Moved my father-in-law from Windows 10 to Mint.

Biggest problem was all his 'documents', which were office365 web links rather than 'actual documents'. Linux presents them as the urls that they really are. They open just fine, though, and can be exported as real local docs for libreoffice etc.

Security and privacy were the main selling points for him. He'd done some reading and thought that Mint was among the best choices for a newstart that just want everything to work; no interests in playing games or anything. I agreed that was the most solid choice. I use Arch btw myself, but wouldn't recommend that for beginners.

[–] ptc075@lemmy.zip 3 points 5 days ago

I started baby steps when Steam stopped supporting Windows7. I built my main gaming PC to dual boot W10 & Ubuntu maybe 3 years ago? And that just worked so-so honestly. Felt like everytime I went to play co-op games w my friends, whatever game we picked that weekend didn't work correctly in Linux. But because I had Win10 right there, I also never forced myself to learn anything either. Biggest thing I could find was the problems seemed to be related to the Nvidia drivers, but never could quite figure out how to update them.

Recently I doubled down with a new PC, and this time it's Ubuntu only.
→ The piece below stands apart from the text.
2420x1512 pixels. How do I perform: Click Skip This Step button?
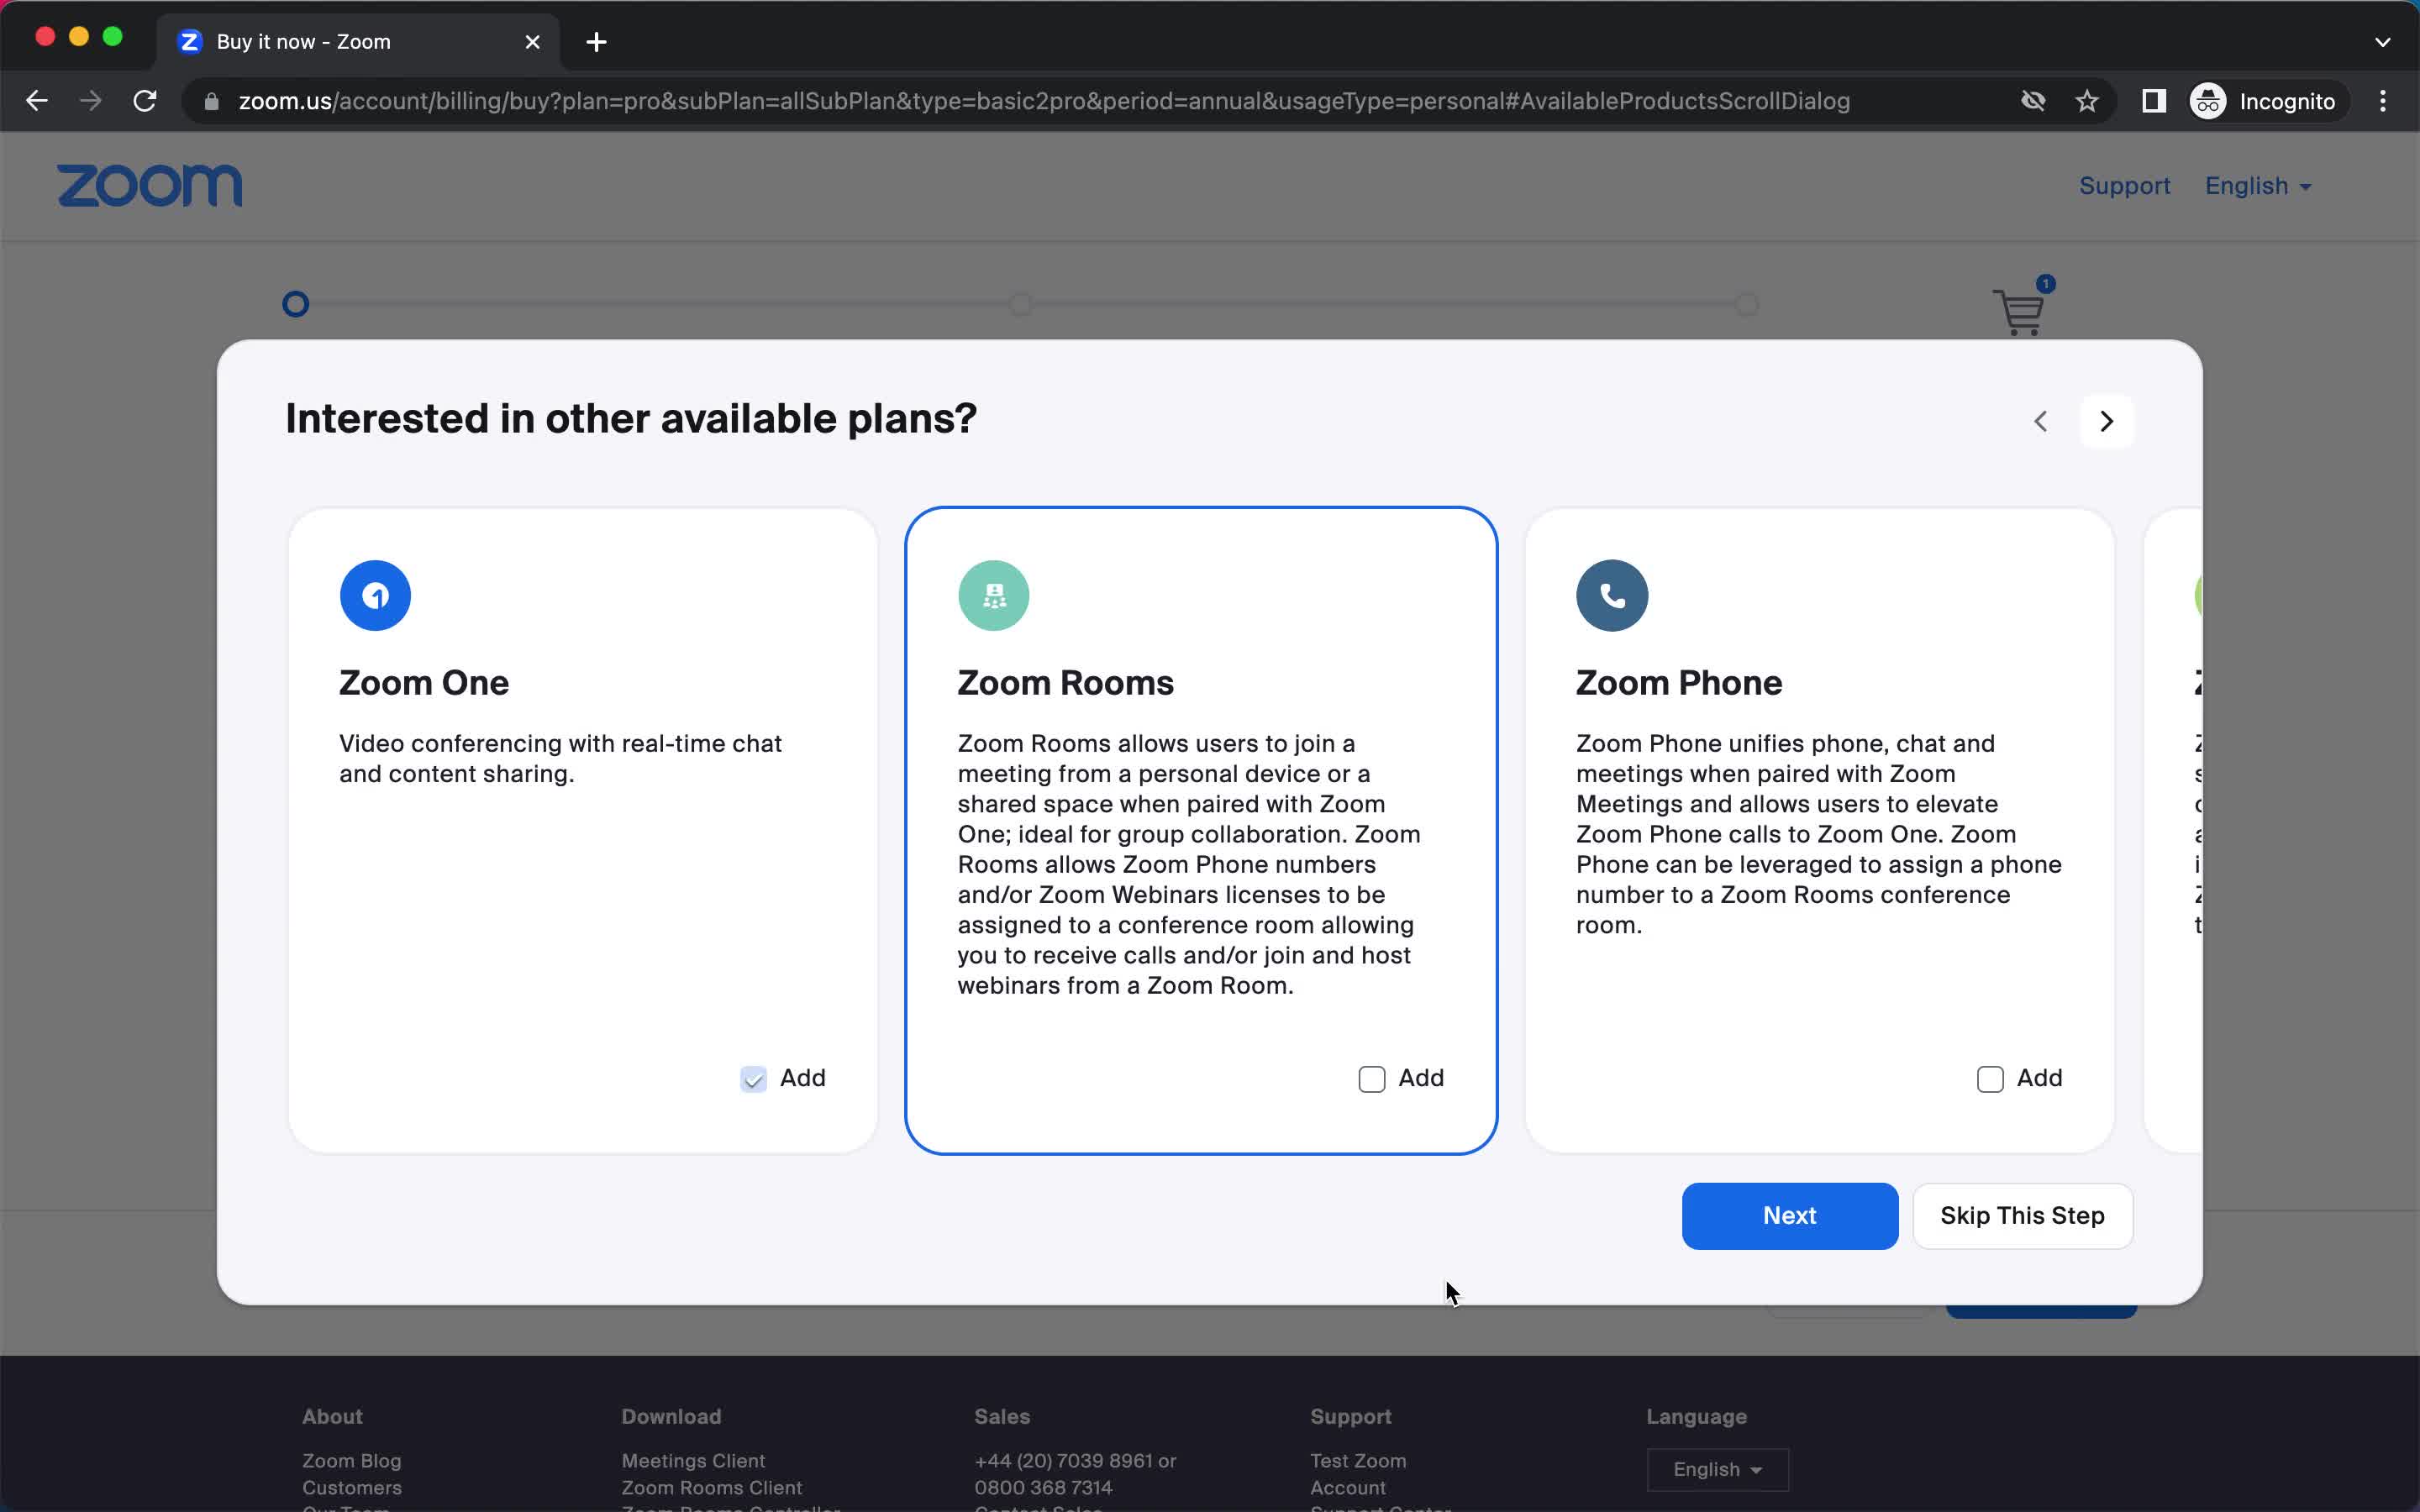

Made an effort to find native Linux apps where possible, learned a few terminal commands, forced myself to also learn Bottles (play Windows games), and bought a Radeon video card instead of Nvidia. Learning curve for what I wanted wasn't nearly as high as I feared. If anything, I think it's pushing me to consider distro shopping, as I'm starting to understand why folks don't like snaps. Looks like Mint will be my next stop.

Biggest challenge so far is there's a few apps I use that just don't have a great Linux equivalent. AutoHotKey is the biggest one, but I see there's some new options here I didn't try yet. https://lemmy.zip/post/47337622 I have not dicked around with my 3D printer software yet, but I'm sure that will be a hurdle.

[–] magic_lobster_party@fedia.io 2 points 4 days ago

I switched to Endeavor OS a few months ago for my gaming PC. Working great so far. I’m using Linux a lot at work, so the transition has been smooth for me.

Also helped a relative to switch to Linux Mint by their own request. It was a welcome surprise. They really didn’t want to switch to Windows 11.

[–] Tippon@lemmy.dbzer0.com 4 points 5 days ago (1 children)

I'm just finishing off switching now. My media server and laptop have been on Xubuntu and Mint respectively for the last few years, but my main PC was stuck on Windows 10 while I got some stuff finished. It's now on Mint while I confirm that everything's transferred over properly.

While I do prefer Linux, it's been quite frustrating so far. The big stuff has been pretty smooth, but I've had a few silly little issues that have made things harder than they should be.

My Bluetooth headphones wouldn't stay connected until I removed them and added them back, and I couldn't print until I deleted an outdated certificate. MusicBrainz Picard wouldn't move and rename files correctly until after an unrelated reboot. I couldn't write to a drive mounted through fstab because none of the guides I found said that you had to do anything different for an NTFS drive, even though some of them were aimed at people switching from Windows.

At the moment, every time I add a podcast to Clementine, it downloads every episode, and I can't see any way to change it.

Nothing major, but I'm going to pull all of my hair out by the time I'm done 😫

[–] Rentlar@lemmy.ca 4 points 5 days ago

NTFS is rough to deal with indeed. Right now getting niche hardware to work is one of Linux's barriers to adaptation. If the device's data streams are documented well, it can be technically possible to create homemade device drivers, but you'll have no hair left to pull before you even begin.

[–] Professorozone@lemmy.world 2 points 4 days ago

I'm in process.

[–] functional-tim@fedia.io 2 points 4 days ago

A few friends installes it and work gold with it. I also am tasked with installing Linux for my mother where I will use Linux Mint.